Overview

Teaching: 15 min
Exercises: 10 min
Questions
  • How do you compile and run an OpenMP program?

  • What are OpenMP pragmas?

Objectives
  • Compiling and running an OpenMP program

Since OpenMP is an extension to the compiler, you need to be able to tell the compiler when and where to add the code necessary to create and use threads for the parallel sections. This is handled through special statements called pragmas. To a compiler that doesn’t understand OpenMP, pragmas look like comments. The basic forms are:

C/C++

#pragma omp ...

FORTRAN

!$OMP ...

Hello World

How do we add in parallelism to the basic hello world program? The very first pragma that we will look at is the parallel pragma.

#include <stdio.h>
#include <stdlib.h>

#include <omp.h>

int main(int argc, char **argv) {
   #pragma omp parallel
   printf("Hello World\n");
}

To compile it, you’ll need to add an extra flag to tell the compiler to treat the source code as an OpenMP program.

gcc -fopenmp -o hello hello.c

If you prefer Intel compilers to GCC, use:

icc -qopenmp -o hello hello.c

When you run this program, you should see the output “Hello World” multiple times. But how many?

The standard says this is implementation dependent. But the usual default is, OpenMP will look at the machine that it is running on and see how many cores there are. It will then launch a thread for each core. You can control the number of threads, however, with environment variables. If you want only 3 threads, do the following:

export OMP_NUM_THREADS=3
./hello_world

Using multiple cores

Try running the hello world program with different numbers of threads. Can you use more threads than the cores on the machine?

OpenMP with Slurm

When you wish to submit an OpenMP job to the job scheduler Slurm, you can use the following boilerplate.

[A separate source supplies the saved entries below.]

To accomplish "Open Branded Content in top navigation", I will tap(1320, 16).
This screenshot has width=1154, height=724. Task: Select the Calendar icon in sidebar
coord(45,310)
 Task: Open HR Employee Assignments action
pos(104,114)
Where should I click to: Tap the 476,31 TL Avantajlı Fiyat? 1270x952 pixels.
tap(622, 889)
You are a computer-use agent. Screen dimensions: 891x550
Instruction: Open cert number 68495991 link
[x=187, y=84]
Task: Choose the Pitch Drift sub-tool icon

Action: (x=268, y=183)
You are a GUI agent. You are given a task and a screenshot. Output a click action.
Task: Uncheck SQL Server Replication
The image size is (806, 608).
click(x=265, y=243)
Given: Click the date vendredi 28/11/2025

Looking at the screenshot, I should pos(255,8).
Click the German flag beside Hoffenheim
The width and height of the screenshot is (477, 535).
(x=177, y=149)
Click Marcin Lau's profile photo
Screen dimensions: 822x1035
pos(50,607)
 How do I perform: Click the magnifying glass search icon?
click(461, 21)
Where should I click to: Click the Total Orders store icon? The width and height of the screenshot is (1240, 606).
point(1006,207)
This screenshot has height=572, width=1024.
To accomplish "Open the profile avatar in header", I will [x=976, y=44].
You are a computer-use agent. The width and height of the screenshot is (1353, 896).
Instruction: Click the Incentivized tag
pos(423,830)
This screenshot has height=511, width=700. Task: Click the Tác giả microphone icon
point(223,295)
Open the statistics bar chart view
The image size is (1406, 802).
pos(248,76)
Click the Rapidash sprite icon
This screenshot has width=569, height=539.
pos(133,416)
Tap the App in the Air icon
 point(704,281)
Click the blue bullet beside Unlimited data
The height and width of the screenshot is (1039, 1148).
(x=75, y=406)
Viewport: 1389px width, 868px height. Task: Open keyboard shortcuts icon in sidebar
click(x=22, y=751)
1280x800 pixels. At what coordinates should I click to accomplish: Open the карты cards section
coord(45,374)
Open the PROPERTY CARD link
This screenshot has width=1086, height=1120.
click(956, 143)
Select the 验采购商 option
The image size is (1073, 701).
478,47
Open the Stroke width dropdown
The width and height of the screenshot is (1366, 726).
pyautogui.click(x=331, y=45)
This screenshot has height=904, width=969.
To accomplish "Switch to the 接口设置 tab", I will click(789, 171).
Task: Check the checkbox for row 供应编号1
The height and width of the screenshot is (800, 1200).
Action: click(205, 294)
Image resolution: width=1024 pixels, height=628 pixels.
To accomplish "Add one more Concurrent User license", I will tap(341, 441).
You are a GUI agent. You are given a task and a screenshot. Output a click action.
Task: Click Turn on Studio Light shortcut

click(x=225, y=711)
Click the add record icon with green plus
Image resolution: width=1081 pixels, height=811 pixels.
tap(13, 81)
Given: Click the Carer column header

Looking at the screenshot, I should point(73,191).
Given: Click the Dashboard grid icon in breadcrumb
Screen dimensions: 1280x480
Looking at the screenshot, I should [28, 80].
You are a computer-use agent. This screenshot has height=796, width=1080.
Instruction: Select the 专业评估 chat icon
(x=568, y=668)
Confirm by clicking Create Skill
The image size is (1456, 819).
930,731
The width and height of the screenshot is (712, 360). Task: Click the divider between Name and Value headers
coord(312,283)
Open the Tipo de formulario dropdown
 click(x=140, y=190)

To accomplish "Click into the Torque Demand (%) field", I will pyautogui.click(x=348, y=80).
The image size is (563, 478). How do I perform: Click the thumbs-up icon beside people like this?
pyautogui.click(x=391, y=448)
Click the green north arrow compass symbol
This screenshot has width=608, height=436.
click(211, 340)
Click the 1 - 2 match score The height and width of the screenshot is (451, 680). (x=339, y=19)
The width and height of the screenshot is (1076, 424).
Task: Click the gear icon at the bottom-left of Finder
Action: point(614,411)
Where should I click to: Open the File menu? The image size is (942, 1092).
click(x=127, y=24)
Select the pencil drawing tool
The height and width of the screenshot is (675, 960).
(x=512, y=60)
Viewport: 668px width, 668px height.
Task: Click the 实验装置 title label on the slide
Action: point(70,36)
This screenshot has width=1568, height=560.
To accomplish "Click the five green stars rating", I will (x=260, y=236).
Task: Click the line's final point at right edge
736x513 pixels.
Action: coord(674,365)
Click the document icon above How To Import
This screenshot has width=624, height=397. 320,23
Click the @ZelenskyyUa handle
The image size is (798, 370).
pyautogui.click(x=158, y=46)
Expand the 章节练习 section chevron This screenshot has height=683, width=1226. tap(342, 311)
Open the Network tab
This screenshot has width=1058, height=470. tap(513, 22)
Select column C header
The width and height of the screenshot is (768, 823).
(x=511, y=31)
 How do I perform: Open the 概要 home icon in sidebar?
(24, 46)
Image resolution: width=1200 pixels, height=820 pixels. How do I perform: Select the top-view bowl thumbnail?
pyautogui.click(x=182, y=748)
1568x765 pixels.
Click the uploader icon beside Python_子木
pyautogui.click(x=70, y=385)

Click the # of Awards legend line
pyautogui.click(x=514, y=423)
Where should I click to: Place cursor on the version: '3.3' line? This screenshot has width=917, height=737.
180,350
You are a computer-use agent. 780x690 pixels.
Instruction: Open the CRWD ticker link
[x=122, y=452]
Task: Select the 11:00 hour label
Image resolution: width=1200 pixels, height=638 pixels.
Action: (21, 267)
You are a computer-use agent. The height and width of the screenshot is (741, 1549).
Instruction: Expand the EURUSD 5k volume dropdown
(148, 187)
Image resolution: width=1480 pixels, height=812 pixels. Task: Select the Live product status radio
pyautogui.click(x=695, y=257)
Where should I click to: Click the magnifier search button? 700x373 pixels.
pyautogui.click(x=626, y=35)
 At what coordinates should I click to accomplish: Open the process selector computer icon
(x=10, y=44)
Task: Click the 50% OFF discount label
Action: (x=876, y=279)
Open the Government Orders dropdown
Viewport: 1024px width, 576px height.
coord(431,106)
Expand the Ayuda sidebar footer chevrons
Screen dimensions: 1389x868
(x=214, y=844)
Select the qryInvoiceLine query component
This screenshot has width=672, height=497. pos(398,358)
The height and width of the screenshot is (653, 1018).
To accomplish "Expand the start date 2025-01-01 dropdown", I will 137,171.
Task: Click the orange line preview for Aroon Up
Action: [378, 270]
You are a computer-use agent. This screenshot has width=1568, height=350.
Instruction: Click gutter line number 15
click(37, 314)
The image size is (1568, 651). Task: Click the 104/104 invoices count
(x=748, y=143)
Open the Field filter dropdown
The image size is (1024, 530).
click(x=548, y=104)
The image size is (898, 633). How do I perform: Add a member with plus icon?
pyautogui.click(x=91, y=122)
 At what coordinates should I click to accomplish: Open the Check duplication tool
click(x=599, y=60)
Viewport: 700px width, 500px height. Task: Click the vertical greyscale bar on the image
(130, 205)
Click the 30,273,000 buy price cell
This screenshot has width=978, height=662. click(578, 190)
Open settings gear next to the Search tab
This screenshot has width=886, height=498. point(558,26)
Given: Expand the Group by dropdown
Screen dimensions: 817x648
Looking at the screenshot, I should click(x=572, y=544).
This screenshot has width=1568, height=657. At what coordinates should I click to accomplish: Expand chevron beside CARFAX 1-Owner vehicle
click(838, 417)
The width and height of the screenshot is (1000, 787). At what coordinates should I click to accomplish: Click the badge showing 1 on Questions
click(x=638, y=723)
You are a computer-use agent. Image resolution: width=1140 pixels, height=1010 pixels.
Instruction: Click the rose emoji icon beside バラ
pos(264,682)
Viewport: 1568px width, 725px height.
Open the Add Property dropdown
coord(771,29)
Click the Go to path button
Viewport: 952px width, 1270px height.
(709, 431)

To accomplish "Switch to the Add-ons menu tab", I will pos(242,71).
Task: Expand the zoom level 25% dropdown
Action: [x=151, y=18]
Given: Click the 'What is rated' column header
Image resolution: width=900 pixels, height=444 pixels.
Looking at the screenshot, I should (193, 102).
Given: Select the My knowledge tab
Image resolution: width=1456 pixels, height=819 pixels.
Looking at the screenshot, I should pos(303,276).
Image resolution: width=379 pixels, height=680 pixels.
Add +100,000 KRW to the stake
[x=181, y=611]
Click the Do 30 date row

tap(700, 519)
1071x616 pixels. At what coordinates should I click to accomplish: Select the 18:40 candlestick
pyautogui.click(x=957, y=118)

#SBATCH --account=acenet-wa
#SBATCH --reservation=acenet-wr_cpu
#SBATCH --time=0:15:0
#SBATCH --cpus-per-task=3
export OMP_NUM_THREADS=$SLURM_CPUS_PER_TASK
./hello_world

You could also ask for an interactive session with multiple cores like so:

salloc --account=acenet-wa --reservation=acenet-wr_cpu --cpus-per-task=4 --mem=12G --time=3:0:0

Identifying threads

How can you tell which thread is doing what? The OpenMP specification includes a number of functions that are made available through the included header file “omp.h”. One of them is the function “omp_get_thread_num()”, to get an ID of the thread running the code.

#include <stdio.h>
#include <stdlib.h>

#include <omp.h>

int main(int argc, char **argv) {
   int id;
   #pragma omp parallel
   {
   id = omp_get_thread_num();
   printf("Hello World from thread %d\n", id);
   }
}

Here, you will get each thread tagging their output with their unique ID, a number between 0 and NUM_THREADS-1.

Pragmas and code blocks

An OpenMP pragma applies to the following code block in C or C++. Code blocks are either a single line, or a series of lines wrapped by curly brackets. Because Fortran doesn’t have an analogous construction, many OpenMP pragmas in Fortran are paired with an “end” pragma, such as !$omp parallel end.

Thread ordering

What order do the threads write out their messages in? Try running the program a few times. What’s going on?

Solution

You should find that the messages are emitted in random order. This is an important rule of not only OpenMP programming, but parallel programming in general: Order of execution of parallel elements is not guaranteed.

Conditional compilation

We said earlier that you should be able to use the same code for both OpenMP and serial work. Try compiling the code without the -fopenmp flag. What happens? Can you figure out how to fix it?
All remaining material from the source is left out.